[Saved data entries]
━━━━━━━━

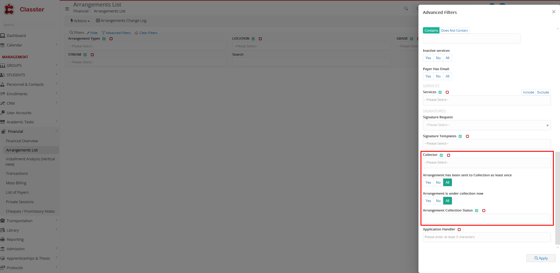Click the hamburger menu icon
The height and width of the screenshot is (273, 560).
[67, 9]
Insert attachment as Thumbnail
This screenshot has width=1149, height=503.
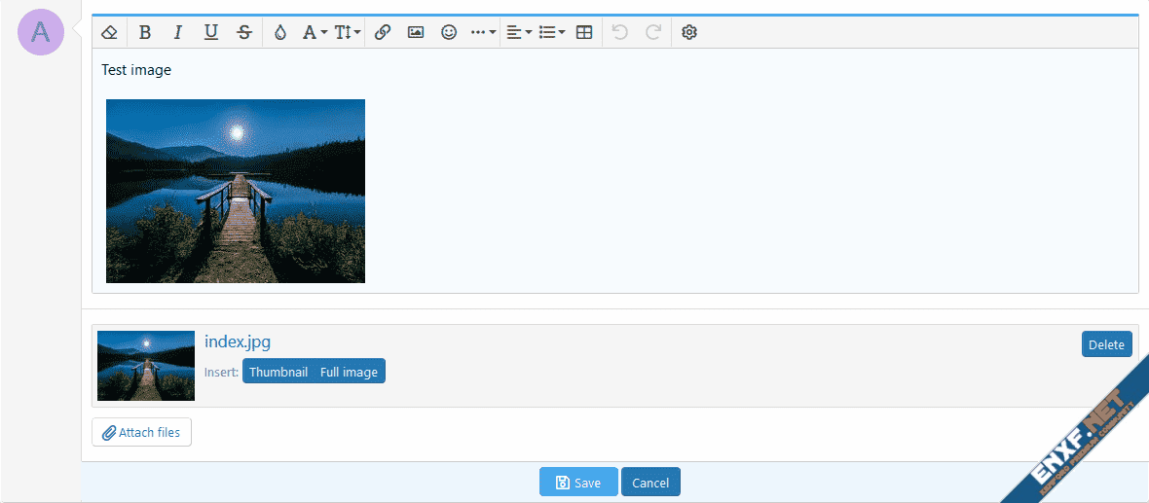point(278,372)
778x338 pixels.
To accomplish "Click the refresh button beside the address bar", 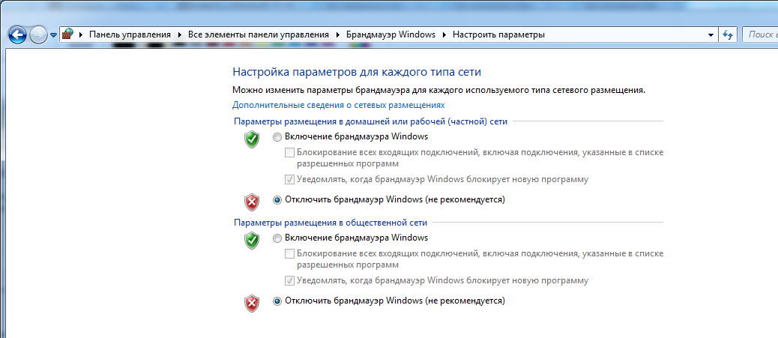I will 727,34.
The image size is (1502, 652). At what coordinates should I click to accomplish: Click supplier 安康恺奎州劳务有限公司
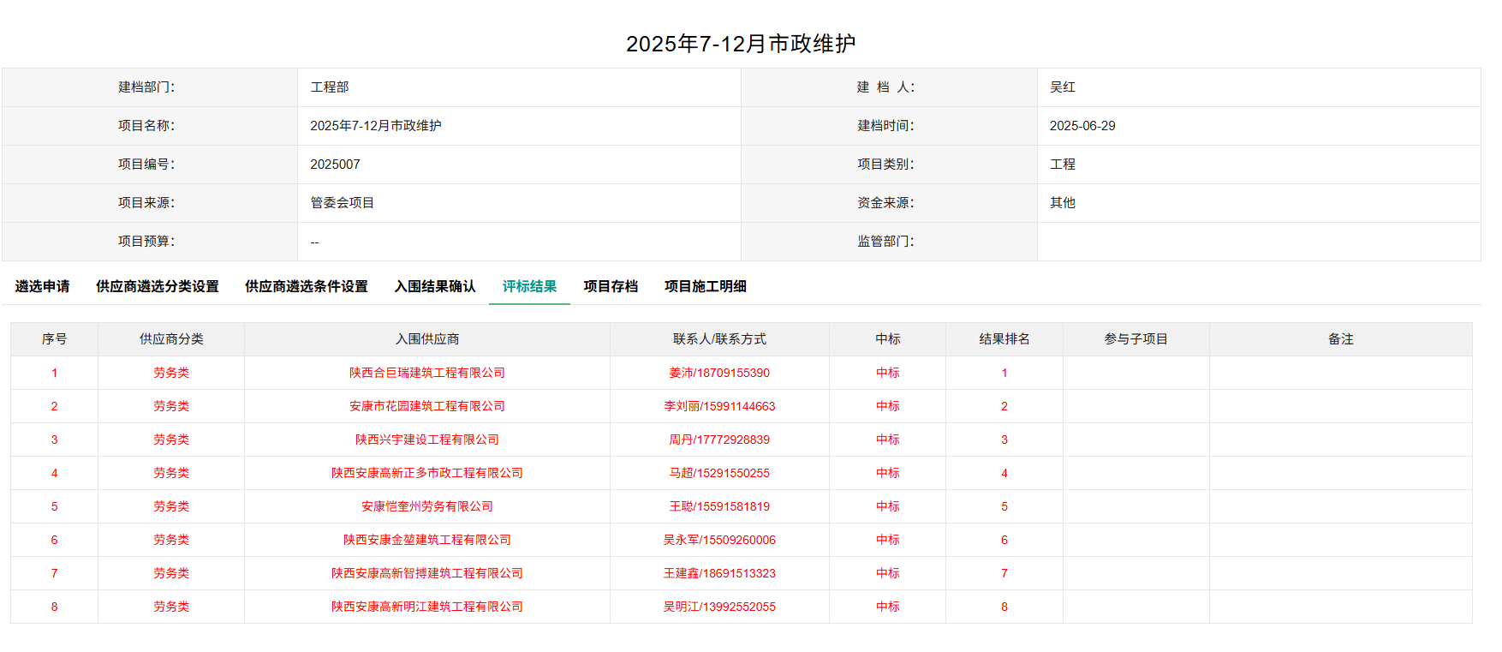[426, 506]
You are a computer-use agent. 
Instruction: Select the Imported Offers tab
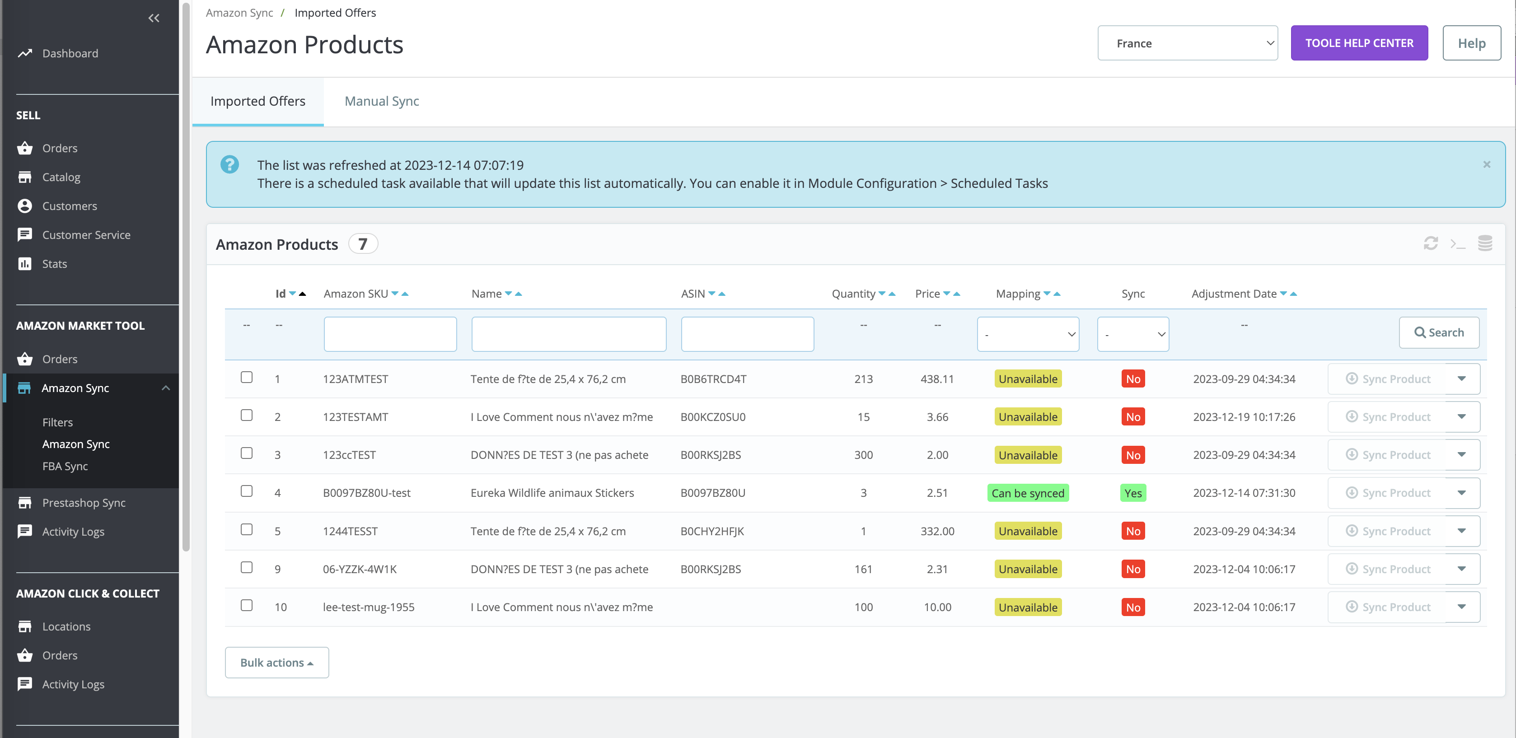pos(258,101)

━━━━━━━━

What the exercise asks:
What must be output is the exact run of lines from the one holding "The image size" through the end of the entries above, both ends included, minus the pictures.

Answer to the exercise:
The image size is (1502, 652). At what coordinates should I click to accomplish: Click supplier 安康恺奎州劳务有限公司
[426, 506]
You are a computer-use agent. 
Instruction: Select the Imported Offers tab
pos(258,101)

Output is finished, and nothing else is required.